March 28, 2007|By Hanah Cho | Hanah Cho,Sun Columnist

Recruiters no longer automatically toss your resume aside if you are a job hopper.

It's more common these days to be on your fifth, sixth or even the 10th job in the several years after college graduation.

Philip Gardner, director of the Collegiate Employment Research Institute at Michigan State University, calls it job surfing.

Some of his data show that young workers hold three to four jobs within five years of graduating and upward of 10 jobs in some cases within five to seven years.

"It doesn't mean these kids are slackers," Gardner says. "What everyone is looking for is [career] fit. Companies are looking for fit, and kids are looking for fit. More than ever before, kids aren't sure what they're looking for but know it when they see it."

Plus, employer loyalty is practically nonexistent, especially among young workers, Gardner says. So, if a job isn't working, they leave and find something else.

Still, that doesn't mean you should aimlessly job surf, says Susan D. Strayer, a former Johns Hopkins University career adviser and author of The Right Job Right Now.

A series of short stints might turn off prospective employers.

"The perspective I always have as a recruiter is do you have a good story to tell" about why you left a job, says Strayer, also a former corporate recruiter. "Otherwise, people fear the chronic job hopper because it takes time and money to train someone new."

Job hopping can be unavoidable - you might work in an unstable industry, say, retail or a creative field like advertising, or maybe the job is not what was advertised.

But Strayer suggests staying at a job at least a year, during which a worker can receive a performance review. An evaluation can help you examine "your future and gives you time to solve current problems" instead of looking elsewhere, Strayer says.

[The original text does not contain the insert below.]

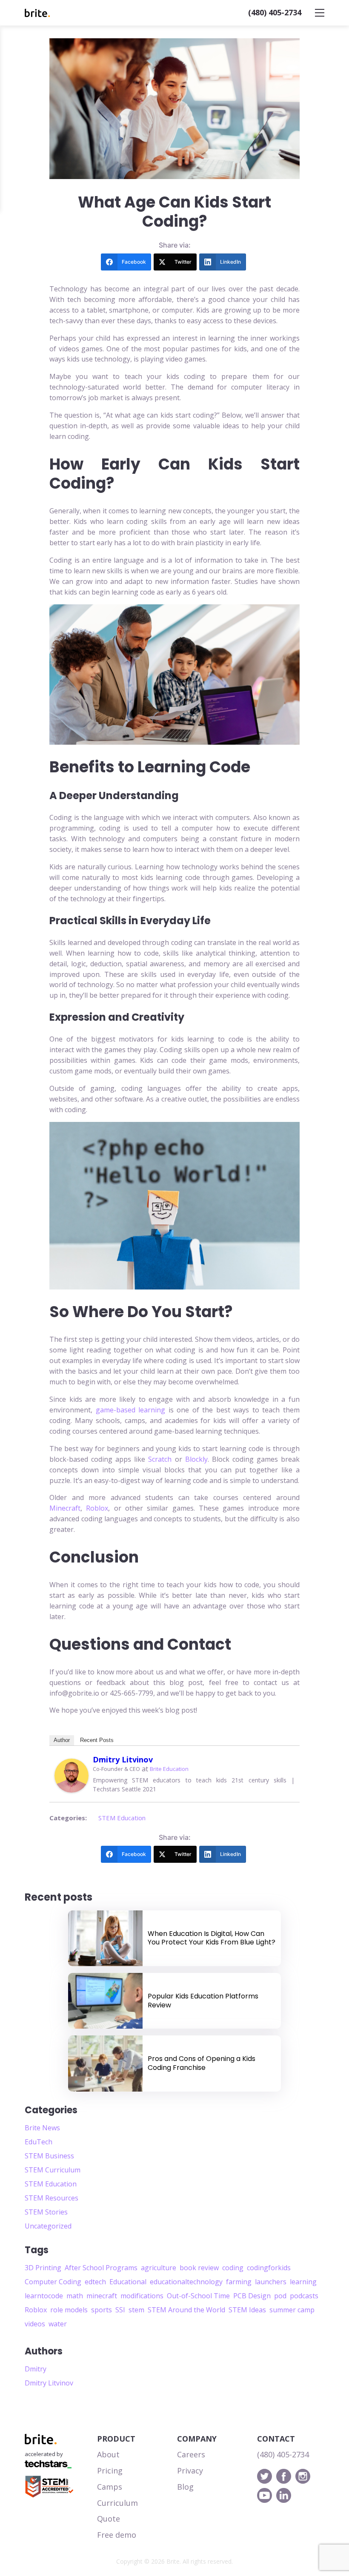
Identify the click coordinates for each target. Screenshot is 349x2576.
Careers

Even if you have a year on the job, "as a recruiter, I'm going to wonder why did the person only stay a year?" she says. "Did they not evaluate the job in the front end and didn't make the right choice, or did this person leave at the first sign of trouble?"

To avoid excessive job surfing, do your homework on a job offer. Strayer says a rash decision is a reason for job hopping. "Certainly, you can't predict everything, but you should take the time to figure out what you have in return and what is a good fit," she says.

From the mailbag: A few readers were happy to know that a messy desk isn't a sign of their ineffectiveness. Last week's column featured a new book, A Perfect Mess, which argued that moderately messy systems can breed creativity and productivity.

Sherry of Southeast Baltimore responded this way: "I have been battling the comments about my messy desks for years to the point where I devised my own saying to explain my `madness.' I would say, `Well, a messy desk is a sign of genius!'"

Based on the column, "I wasn't that far off," Sherry wrote.